Éste es el punto de partida de Martes con mi viejo profesor, de Mitch Albom, un libro difícil de calificar, ya que no es una novela, aunque cuente una historia -real-, ni un libro de autoayuda, a pesar de que nos habla del que debería ser el verdadero sentido de la vida.

Después de esa primera visita, Albom [en] descubre que su viejo profesor, lejos de abandonarse a la depresión por una muerte inminente, ha decidido plantarle cara y disfrutar de los pocos meses que le quedan de vida. Morrie [en], su mentor durante sus años universitarios, lejos de reprocharle su falta de contacto, lo recibe con los brazos abiertos, como si apenas hubiesen pasado unos días desde su última clase.

Las ganas de vivir de su profesor y la carencia de reproches aumentan los remordimientos de Albom, que, de repente, siente su vida vacía y carente de sentido. Esta situación le lleva a empezar a visitar cada martes a su viejo profesor, hasta el día de su muerte. Para Albom, estas visitas constituirán la última lección de Morrie, la última asignatura que éste impartirá. Una tesis sobre la vida, el amor y la amistad. En definitiva, sobre el sentido de la vida.

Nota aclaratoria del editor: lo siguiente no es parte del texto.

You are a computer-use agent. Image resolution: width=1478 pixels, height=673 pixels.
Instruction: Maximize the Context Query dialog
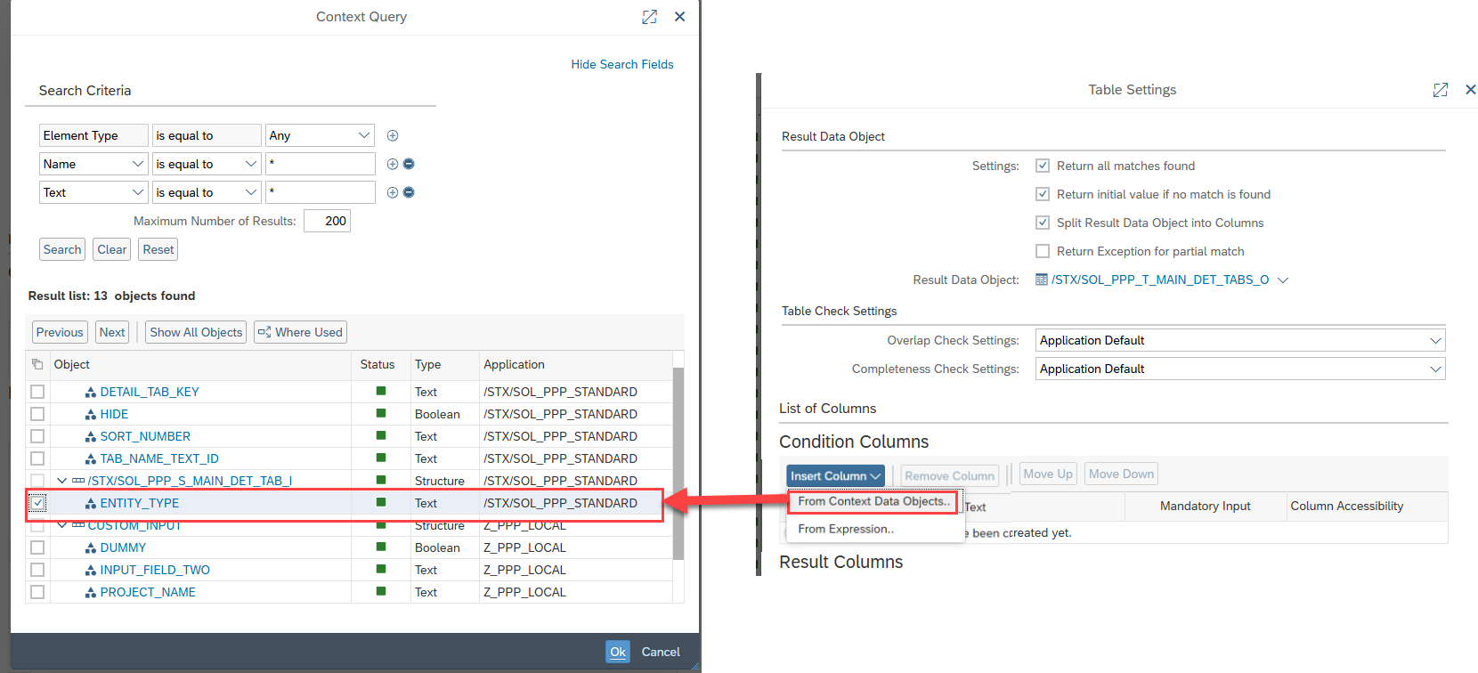pos(649,17)
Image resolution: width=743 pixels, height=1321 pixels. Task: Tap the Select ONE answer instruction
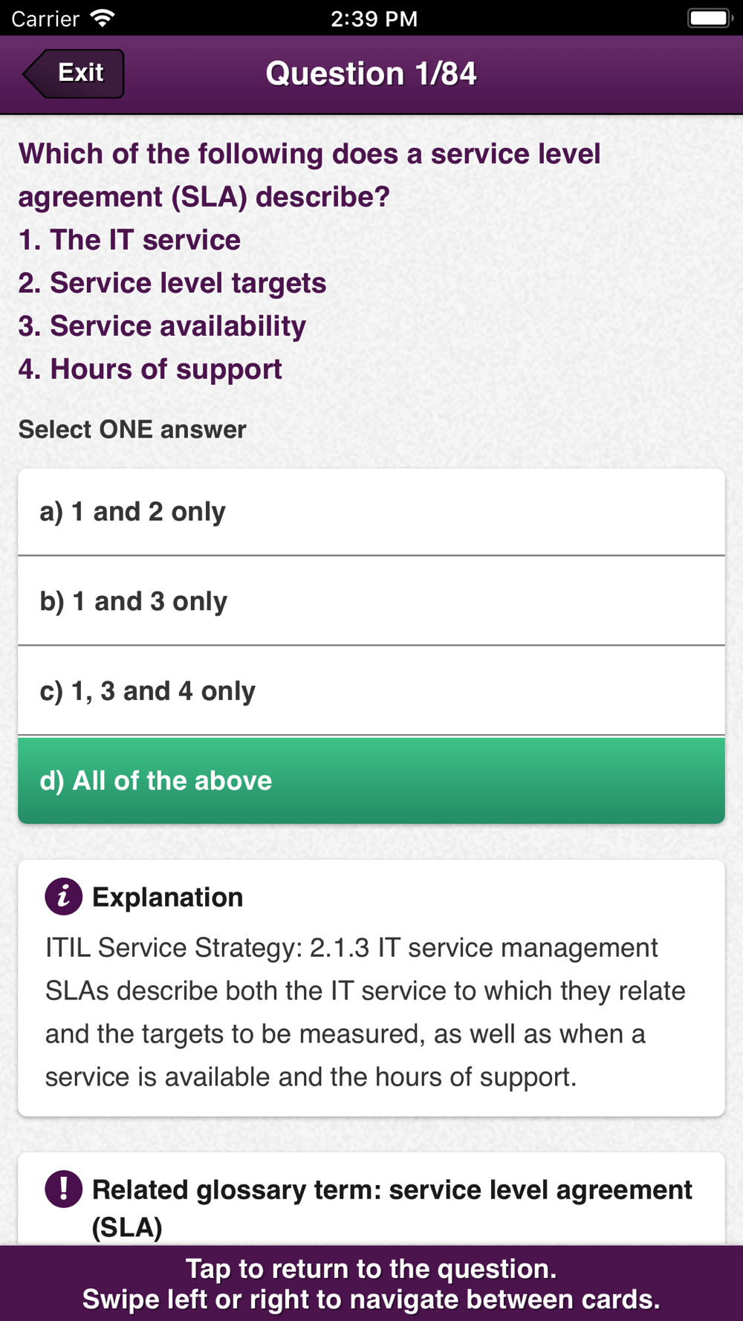(132, 429)
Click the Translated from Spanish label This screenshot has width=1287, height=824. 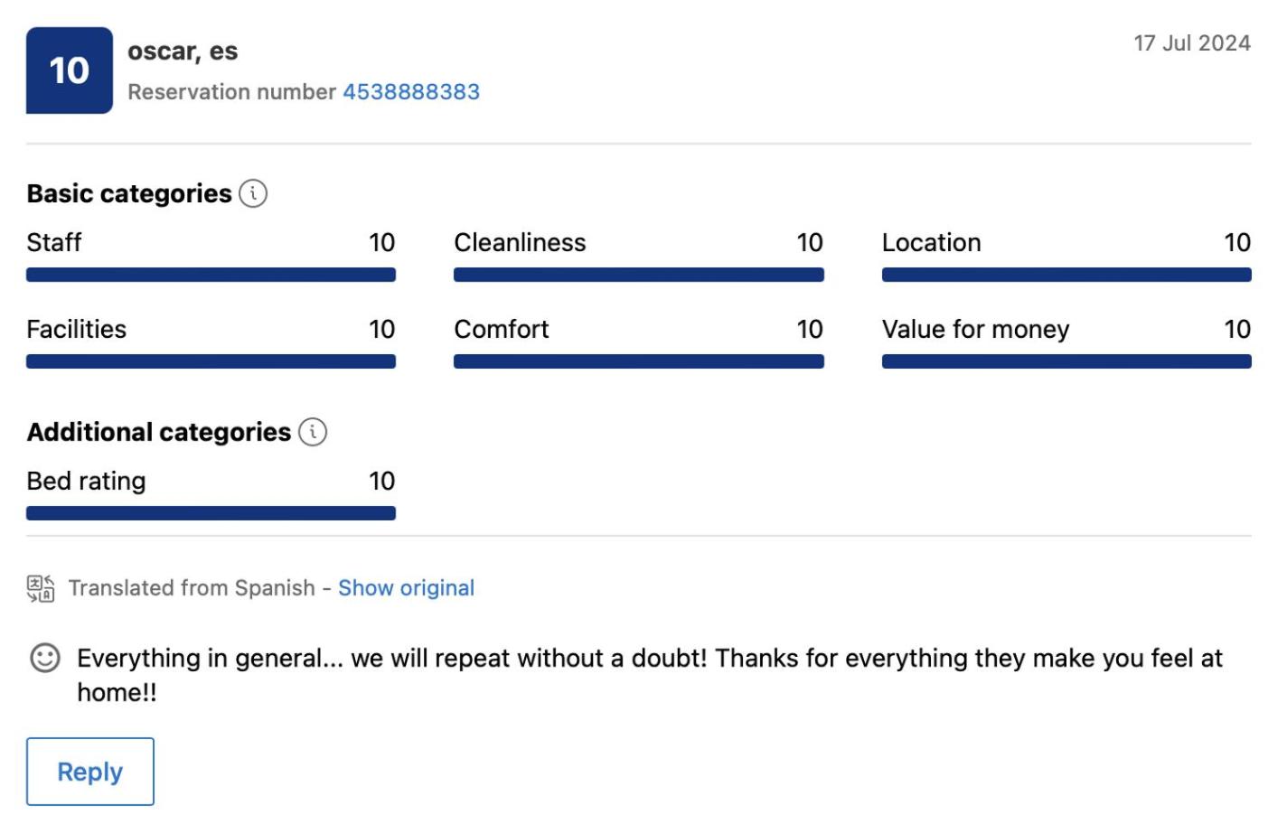coord(192,588)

A raíz de estas visitas, como si un de un viaje iniciático se tratara, las prioridades vitales de Albom sufrirán un cambio radical. El periodista que apenas tiene tiempo para vivir fuera de su trabajo se replanteará su vida por completo. Y, de esa experiencia, nacerá este libro, una lectura deliciosa de apenas doscientas páginas.

Tengo que reconocer que cometí el error de empezar a leerlo en el avión, de vuelta de Gran Canaria. Cuando llegamos a Madrid, apenas me quedaban treinta páginas para concluirlo. He tardado casi una semana en acabar de digerirlo -quizá por haberlo leído tan rápido-. Del libro sólo puedo decir que estará durante bastante tiempo cerca de mi mesilla de noche, donde pueda repasar cualquiera de sus pasajes al azar.

Y es que, como dijo el propio Morrie, fue maestro hasta el fin.

Como todos los verdaderos maestros.

Comentarios»

1. Millaquito - Domingo, 11 Mayo 2008

No sé si te diste cuenta, pero ayer vi Los Simpsons, la película, y este mismo libro fue el iniciador de una revuelta, aunque no sé si por su contenido, habrá que leerlo para ver si es para tanto, jeje.